**Action item**. Lines below starting with the line with "The width and height of the screenshot is (1365, 628)." and going on through the line with "Tick the Paper" must be output exactly; the rest of the records must be left out.

**Input for this task**.
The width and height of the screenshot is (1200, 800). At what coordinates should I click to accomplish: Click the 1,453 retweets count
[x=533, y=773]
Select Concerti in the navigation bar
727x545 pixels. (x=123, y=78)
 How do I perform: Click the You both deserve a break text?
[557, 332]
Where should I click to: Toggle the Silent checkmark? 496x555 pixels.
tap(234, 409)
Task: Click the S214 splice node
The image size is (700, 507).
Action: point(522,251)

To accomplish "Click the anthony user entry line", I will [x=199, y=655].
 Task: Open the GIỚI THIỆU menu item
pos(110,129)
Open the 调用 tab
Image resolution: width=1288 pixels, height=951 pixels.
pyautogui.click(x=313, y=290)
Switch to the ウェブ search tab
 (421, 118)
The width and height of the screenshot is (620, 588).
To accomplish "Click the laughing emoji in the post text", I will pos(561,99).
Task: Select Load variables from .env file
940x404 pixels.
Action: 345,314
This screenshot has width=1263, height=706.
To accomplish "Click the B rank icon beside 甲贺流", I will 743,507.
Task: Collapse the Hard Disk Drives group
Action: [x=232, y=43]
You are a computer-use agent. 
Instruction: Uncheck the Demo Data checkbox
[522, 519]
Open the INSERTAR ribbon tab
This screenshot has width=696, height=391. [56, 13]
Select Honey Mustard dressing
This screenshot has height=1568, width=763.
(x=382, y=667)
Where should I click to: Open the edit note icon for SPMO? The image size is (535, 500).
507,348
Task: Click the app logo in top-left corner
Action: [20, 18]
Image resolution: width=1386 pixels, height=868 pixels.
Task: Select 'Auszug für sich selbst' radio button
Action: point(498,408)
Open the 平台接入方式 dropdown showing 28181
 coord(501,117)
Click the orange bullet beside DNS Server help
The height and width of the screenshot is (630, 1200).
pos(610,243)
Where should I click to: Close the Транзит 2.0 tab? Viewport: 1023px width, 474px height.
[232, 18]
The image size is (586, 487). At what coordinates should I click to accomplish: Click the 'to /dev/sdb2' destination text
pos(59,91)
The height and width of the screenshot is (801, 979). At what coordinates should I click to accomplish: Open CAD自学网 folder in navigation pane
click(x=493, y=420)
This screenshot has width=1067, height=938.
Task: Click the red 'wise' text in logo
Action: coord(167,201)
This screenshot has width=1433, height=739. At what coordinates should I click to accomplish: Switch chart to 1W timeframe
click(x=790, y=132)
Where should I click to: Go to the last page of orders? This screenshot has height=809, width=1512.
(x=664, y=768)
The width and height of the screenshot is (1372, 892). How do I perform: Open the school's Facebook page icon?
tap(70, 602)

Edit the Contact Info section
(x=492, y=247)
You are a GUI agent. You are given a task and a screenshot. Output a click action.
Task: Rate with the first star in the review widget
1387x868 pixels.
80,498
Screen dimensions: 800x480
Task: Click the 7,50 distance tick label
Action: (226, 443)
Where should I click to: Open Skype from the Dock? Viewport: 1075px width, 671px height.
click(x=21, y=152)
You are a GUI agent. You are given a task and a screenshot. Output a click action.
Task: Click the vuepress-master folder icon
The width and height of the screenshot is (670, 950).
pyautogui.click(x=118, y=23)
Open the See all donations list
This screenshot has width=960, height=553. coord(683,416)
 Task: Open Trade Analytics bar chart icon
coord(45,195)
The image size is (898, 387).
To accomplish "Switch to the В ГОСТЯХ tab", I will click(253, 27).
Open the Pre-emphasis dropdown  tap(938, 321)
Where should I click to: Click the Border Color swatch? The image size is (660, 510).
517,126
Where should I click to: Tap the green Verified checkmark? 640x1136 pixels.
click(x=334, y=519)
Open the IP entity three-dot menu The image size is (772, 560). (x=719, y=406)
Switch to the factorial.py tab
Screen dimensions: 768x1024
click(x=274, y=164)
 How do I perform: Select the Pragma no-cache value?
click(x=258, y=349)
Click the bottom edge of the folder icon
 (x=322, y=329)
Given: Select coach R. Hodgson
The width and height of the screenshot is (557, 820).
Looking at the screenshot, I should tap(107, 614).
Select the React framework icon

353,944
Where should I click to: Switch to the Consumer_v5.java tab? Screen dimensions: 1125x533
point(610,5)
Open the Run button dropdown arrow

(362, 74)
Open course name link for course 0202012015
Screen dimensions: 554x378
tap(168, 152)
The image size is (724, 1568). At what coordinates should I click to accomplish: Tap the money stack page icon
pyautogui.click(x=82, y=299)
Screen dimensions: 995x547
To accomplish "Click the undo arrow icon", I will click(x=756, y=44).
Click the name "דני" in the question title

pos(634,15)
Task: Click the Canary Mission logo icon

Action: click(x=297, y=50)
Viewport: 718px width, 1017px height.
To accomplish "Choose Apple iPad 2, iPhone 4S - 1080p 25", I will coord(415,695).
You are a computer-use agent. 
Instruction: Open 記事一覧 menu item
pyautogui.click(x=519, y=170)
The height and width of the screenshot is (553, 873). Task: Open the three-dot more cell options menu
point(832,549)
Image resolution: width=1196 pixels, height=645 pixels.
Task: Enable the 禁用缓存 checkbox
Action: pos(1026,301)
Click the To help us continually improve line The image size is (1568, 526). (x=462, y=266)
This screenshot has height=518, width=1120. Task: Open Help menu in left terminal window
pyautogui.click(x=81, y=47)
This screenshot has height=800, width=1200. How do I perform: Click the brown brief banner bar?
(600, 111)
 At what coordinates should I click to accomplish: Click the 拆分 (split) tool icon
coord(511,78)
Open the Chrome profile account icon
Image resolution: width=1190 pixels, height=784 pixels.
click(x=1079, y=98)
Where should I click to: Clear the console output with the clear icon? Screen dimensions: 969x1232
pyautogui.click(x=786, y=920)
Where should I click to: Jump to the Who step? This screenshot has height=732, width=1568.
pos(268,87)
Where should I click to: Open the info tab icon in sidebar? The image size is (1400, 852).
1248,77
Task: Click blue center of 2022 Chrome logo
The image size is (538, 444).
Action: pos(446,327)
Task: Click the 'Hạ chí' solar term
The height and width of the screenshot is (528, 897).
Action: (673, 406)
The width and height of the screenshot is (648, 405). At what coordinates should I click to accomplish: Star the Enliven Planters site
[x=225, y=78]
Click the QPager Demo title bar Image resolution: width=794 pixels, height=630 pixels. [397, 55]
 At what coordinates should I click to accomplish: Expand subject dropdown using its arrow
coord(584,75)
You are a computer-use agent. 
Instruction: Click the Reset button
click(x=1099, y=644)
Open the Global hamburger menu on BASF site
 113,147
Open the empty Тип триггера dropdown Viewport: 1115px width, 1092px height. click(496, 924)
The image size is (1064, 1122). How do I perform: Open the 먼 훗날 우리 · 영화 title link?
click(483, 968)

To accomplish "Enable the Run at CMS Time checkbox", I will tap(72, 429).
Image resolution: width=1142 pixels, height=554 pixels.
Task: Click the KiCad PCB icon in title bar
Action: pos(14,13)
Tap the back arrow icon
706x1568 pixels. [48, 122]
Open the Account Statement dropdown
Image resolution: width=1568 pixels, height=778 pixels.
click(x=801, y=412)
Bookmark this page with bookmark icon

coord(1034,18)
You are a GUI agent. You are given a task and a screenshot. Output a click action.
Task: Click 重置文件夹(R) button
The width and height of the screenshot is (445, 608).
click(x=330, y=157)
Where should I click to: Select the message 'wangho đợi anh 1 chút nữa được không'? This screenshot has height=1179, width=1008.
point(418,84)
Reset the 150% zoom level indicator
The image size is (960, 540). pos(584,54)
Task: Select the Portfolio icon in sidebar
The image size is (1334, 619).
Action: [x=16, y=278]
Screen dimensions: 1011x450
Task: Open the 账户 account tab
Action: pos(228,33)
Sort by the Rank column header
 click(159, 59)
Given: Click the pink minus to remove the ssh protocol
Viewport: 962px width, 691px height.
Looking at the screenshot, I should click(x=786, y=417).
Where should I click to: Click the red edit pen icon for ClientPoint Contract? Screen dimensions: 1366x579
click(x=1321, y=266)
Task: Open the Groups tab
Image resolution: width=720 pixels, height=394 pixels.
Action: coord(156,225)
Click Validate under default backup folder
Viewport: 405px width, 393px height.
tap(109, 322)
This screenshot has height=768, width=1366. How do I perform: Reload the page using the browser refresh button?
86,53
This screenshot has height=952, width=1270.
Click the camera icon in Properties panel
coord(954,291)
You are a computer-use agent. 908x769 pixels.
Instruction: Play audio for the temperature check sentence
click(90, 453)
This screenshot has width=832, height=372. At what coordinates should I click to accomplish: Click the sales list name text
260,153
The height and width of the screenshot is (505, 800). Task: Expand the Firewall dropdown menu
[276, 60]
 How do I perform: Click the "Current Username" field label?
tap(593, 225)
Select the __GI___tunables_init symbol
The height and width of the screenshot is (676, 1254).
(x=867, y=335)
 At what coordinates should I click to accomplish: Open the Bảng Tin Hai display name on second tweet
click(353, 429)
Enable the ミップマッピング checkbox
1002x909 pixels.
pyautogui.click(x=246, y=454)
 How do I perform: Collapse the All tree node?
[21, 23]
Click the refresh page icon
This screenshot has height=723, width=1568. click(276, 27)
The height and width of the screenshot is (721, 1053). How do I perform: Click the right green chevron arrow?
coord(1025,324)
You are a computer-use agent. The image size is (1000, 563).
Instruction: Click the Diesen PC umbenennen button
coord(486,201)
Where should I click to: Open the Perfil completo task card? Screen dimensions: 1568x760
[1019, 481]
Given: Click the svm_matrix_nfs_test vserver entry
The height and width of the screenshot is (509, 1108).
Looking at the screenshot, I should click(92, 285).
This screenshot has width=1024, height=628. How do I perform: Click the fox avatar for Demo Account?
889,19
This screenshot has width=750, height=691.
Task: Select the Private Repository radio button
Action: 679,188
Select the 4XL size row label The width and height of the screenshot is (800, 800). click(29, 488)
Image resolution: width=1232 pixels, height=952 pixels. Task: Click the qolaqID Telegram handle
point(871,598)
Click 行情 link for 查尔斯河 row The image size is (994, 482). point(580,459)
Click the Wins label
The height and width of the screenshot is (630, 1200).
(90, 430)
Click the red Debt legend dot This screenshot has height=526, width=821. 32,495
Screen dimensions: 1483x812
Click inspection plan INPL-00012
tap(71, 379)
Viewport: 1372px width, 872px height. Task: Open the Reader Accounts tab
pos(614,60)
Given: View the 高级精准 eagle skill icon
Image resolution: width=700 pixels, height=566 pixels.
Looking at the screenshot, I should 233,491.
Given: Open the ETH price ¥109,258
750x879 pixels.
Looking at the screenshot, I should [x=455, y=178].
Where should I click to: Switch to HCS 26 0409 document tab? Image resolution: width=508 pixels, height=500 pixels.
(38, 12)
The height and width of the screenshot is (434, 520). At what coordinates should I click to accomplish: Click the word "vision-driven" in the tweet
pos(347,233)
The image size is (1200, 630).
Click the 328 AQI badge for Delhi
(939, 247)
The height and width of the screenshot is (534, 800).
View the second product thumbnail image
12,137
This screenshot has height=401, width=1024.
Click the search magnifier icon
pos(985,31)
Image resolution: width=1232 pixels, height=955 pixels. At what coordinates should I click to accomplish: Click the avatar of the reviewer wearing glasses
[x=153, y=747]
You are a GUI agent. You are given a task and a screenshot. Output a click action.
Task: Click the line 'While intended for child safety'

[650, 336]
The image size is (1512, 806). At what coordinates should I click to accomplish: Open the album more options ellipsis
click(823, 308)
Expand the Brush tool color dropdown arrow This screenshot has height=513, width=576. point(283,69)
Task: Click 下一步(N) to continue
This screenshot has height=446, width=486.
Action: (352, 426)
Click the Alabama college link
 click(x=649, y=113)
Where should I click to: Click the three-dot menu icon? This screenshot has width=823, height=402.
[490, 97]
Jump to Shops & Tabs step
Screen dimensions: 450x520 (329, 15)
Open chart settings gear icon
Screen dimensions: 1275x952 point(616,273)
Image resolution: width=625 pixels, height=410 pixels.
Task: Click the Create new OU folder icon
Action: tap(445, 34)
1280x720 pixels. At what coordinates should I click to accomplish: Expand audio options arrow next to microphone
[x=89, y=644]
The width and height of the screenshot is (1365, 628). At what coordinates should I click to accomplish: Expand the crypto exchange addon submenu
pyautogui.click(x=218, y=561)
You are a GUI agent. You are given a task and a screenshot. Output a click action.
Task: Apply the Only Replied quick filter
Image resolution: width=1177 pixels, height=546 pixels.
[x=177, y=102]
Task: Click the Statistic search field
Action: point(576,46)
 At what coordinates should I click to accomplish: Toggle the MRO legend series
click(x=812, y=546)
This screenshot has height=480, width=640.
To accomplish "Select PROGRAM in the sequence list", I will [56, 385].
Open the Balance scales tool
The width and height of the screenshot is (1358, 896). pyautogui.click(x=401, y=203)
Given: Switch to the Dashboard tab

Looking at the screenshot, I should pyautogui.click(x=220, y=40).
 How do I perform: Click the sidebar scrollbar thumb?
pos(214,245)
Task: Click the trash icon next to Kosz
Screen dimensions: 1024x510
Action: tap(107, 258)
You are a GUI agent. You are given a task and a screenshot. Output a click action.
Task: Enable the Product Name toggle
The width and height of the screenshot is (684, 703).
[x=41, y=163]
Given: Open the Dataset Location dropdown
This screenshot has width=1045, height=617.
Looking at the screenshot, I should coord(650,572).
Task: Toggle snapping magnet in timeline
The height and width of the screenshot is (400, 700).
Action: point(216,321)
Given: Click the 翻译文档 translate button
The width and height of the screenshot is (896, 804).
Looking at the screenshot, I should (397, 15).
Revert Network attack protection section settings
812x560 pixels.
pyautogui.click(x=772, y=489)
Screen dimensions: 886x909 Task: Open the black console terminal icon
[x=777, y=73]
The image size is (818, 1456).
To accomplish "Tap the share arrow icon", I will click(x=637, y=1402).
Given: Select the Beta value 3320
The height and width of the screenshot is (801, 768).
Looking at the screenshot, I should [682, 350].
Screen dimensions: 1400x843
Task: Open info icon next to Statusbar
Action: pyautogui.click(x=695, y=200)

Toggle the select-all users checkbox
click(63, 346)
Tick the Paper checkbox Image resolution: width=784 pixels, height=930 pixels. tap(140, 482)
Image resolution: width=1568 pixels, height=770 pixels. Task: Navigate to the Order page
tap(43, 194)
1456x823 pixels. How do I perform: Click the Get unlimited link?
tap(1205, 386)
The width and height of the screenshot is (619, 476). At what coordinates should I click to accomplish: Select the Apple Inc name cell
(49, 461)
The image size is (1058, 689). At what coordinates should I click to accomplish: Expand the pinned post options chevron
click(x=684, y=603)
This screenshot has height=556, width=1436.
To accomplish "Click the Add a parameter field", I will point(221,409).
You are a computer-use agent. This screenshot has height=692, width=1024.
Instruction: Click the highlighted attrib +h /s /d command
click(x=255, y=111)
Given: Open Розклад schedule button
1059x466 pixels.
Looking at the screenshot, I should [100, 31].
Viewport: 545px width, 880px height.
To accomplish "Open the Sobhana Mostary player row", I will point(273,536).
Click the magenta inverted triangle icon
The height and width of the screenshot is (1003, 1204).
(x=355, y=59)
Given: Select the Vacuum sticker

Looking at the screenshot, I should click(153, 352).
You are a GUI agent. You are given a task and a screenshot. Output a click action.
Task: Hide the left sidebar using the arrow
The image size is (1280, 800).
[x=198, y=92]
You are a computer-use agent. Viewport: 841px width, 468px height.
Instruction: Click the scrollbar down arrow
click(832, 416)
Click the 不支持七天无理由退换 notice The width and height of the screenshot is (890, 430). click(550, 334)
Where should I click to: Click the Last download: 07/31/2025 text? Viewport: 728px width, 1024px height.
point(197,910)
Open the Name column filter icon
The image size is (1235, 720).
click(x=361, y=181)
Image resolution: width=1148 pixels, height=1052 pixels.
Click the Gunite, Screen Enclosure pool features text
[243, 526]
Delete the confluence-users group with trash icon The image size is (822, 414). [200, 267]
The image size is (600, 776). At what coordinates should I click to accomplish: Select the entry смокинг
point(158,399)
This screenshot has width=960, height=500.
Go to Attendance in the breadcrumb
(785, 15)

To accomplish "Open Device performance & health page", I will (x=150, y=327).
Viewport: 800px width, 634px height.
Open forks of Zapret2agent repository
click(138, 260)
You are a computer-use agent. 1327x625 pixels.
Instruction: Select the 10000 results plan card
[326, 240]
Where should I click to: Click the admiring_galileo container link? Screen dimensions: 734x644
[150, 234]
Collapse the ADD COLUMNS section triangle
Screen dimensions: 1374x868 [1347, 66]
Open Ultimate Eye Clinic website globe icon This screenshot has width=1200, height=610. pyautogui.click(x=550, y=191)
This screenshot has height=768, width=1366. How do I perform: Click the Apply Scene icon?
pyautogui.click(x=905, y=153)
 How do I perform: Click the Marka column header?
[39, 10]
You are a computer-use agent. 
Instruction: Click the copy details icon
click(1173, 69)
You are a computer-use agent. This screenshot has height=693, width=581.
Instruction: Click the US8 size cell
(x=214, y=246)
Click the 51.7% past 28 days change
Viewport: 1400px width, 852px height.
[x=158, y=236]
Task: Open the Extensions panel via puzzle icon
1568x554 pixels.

**Your solution**.
The width and height of the screenshot is (1365, 628). At what coordinates should I click to accomplish: Expand the crypto exchange addon submenu
pyautogui.click(x=218, y=561)
You are a GUI agent. You are given a task and a screenshot. Output a click action.
Task: Apply the Only Replied quick filter
Image resolution: width=1177 pixels, height=546 pixels.
[x=177, y=102]
Task: Click the Statistic search field
Action: point(576,46)
 At what coordinates should I click to accomplish: Toggle the MRO legend series
click(x=812, y=546)
This screenshot has height=480, width=640.
To accomplish "Select PROGRAM in the sequence list", I will [56, 385].
Open the Balance scales tool
The width and height of the screenshot is (1358, 896). pyautogui.click(x=401, y=203)
Given: Switch to the Dashboard tab

Looking at the screenshot, I should pyautogui.click(x=220, y=40).
 How do I perform: Click the sidebar scrollbar thumb?
pos(214,245)
Task: Click the trash icon next to Kosz
Screen dimensions: 1024x510
Action: tap(107, 258)
You are a GUI agent. You are given a task and a screenshot. Output a click action.
Task: Enable the Product Name toggle
The width and height of the screenshot is (684, 703).
[x=41, y=163]
Given: Open the Dataset Location dropdown
This screenshot has width=1045, height=617.
Looking at the screenshot, I should coord(650,572).
Task: Toggle snapping magnet in timeline
The height and width of the screenshot is (400, 700).
Action: point(216,321)
Given: Click the 翻译文档 translate button
The width and height of the screenshot is (896, 804).
Looking at the screenshot, I should (397, 15).
Revert Network attack protection section settings
812x560 pixels.
pyautogui.click(x=772, y=489)
Screen dimensions: 886x909 Task: Open the black console terminal icon
[x=777, y=73]
The image size is (818, 1456).
To accomplish "Tap the share arrow icon", I will click(x=637, y=1402).
Given: Select the Beta value 3320
The height and width of the screenshot is (801, 768).
Looking at the screenshot, I should [682, 350].
Screen dimensions: 1400x843
Task: Open info icon next to Statusbar
Action: pyautogui.click(x=695, y=200)

Toggle the select-all users checkbox
click(63, 346)
Tick the Paper checkbox Image resolution: width=784 pixels, height=930 pixels. tap(140, 482)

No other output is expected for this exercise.